*WRITTEN EXERCISE:*
Lay out the data as a two-column CSV with the columns "ask" and "response", one row per item, putting each in its own quoted field with line breaks replaced by spaces. Cover only the lines from the one containing "Screen dimensions: 680x470" through the end of the data, both inclusive.

*DATA PROVIDED:*
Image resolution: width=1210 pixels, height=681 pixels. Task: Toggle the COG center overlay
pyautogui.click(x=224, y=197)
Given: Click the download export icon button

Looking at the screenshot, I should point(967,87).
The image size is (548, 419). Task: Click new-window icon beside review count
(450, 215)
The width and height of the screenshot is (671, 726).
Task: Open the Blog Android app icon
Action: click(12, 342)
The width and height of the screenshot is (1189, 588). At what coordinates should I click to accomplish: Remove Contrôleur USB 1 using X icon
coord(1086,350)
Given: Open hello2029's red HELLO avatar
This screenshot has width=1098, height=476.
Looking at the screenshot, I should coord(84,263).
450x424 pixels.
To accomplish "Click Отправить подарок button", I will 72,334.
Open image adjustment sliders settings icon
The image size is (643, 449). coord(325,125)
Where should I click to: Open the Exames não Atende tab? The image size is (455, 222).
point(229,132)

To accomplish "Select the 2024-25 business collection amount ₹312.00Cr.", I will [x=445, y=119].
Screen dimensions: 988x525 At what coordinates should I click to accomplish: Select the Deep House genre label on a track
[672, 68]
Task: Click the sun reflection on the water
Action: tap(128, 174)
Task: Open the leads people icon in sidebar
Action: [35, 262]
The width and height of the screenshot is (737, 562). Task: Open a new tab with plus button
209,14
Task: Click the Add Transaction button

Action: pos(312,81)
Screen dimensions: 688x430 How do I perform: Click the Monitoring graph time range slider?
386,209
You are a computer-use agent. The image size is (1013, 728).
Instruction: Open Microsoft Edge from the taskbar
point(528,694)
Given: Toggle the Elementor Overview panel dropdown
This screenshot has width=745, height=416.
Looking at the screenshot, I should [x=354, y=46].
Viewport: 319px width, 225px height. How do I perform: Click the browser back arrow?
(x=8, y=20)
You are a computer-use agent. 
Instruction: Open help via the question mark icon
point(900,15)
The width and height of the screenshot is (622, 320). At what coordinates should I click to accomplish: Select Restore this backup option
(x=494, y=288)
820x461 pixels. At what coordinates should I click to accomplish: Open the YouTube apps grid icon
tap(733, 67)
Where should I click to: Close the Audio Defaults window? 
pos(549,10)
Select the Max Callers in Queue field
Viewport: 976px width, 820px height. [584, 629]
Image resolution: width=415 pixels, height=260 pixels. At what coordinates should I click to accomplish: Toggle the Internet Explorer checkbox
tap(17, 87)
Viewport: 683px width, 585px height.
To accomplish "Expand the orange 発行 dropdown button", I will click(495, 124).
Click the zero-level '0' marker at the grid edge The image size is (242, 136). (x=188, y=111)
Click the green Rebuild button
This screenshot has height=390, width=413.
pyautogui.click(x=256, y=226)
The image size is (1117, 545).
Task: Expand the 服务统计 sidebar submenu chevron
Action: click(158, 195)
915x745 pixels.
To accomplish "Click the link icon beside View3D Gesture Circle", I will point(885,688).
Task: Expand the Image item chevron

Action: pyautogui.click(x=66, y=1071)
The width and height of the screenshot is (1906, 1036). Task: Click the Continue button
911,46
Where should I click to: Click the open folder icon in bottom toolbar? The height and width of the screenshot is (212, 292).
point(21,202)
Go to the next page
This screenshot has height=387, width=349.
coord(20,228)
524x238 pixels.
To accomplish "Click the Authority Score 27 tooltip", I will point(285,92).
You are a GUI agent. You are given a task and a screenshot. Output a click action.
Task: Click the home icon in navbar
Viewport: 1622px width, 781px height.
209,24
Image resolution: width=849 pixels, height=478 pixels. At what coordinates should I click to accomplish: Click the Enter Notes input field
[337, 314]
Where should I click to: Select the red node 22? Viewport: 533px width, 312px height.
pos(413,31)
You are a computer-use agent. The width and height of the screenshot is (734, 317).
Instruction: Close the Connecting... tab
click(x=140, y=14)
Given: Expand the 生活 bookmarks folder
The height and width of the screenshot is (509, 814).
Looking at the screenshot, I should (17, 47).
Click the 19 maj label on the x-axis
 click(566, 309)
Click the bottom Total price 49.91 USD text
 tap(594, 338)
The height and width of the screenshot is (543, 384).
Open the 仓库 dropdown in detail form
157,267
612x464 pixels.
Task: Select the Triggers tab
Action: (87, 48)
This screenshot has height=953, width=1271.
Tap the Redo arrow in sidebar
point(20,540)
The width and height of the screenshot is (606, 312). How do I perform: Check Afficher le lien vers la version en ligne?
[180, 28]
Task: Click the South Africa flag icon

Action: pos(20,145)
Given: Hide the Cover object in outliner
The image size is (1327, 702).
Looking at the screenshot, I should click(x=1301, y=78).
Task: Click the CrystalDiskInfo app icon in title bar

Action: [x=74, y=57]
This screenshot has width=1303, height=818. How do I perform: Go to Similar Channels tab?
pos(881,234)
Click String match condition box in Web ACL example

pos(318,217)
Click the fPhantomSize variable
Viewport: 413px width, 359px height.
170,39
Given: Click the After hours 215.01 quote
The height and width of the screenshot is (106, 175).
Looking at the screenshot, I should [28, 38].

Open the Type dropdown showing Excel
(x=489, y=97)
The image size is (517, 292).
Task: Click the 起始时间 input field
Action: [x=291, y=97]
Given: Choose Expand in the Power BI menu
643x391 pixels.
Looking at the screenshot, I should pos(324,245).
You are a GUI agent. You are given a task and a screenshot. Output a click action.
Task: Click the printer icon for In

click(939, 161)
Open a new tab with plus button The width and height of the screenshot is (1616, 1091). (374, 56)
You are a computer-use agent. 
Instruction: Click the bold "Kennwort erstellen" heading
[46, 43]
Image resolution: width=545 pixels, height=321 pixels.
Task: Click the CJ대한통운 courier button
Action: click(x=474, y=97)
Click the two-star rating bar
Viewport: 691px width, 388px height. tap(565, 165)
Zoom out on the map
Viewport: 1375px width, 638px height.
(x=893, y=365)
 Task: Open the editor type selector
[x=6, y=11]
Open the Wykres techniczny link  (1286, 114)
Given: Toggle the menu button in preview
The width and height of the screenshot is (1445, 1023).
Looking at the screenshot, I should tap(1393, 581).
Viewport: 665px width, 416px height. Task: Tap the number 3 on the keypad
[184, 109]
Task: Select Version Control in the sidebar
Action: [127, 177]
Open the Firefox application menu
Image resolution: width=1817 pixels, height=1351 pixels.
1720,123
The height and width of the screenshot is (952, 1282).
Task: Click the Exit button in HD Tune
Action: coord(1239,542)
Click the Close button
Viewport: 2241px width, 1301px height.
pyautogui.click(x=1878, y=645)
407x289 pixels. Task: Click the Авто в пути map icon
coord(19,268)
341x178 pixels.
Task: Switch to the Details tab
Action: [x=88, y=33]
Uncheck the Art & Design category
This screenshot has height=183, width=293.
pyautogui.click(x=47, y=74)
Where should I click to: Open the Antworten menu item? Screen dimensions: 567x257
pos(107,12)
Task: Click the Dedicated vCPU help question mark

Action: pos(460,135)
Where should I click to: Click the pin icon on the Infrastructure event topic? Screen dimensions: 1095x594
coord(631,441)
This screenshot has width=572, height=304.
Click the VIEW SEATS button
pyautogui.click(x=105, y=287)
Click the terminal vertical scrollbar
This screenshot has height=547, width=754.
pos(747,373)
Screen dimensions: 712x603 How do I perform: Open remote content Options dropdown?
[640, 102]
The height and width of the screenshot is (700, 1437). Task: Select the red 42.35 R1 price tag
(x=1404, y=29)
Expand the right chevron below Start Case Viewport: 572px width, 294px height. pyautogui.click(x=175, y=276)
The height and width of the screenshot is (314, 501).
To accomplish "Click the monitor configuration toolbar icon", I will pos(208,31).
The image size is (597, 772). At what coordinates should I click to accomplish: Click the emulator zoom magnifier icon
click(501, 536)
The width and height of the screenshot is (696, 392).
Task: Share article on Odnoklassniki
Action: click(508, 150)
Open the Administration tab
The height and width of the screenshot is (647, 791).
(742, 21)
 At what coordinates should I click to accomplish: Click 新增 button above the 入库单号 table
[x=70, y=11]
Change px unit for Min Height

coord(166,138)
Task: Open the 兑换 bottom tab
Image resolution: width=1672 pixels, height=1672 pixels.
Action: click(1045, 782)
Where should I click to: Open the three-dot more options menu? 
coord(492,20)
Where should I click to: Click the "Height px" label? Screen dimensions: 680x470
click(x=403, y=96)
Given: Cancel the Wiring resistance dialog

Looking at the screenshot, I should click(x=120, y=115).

*ANSWER TO THIS EXERCISE:*
ask,response
"Where should I click to: Click the ""Height px"" label? Screen dimensions: 680x470","click(x=403, y=96)"
"Given: Cancel the Wiring resistance dialog","Looking at the screenshot, I should click(x=120, y=115)."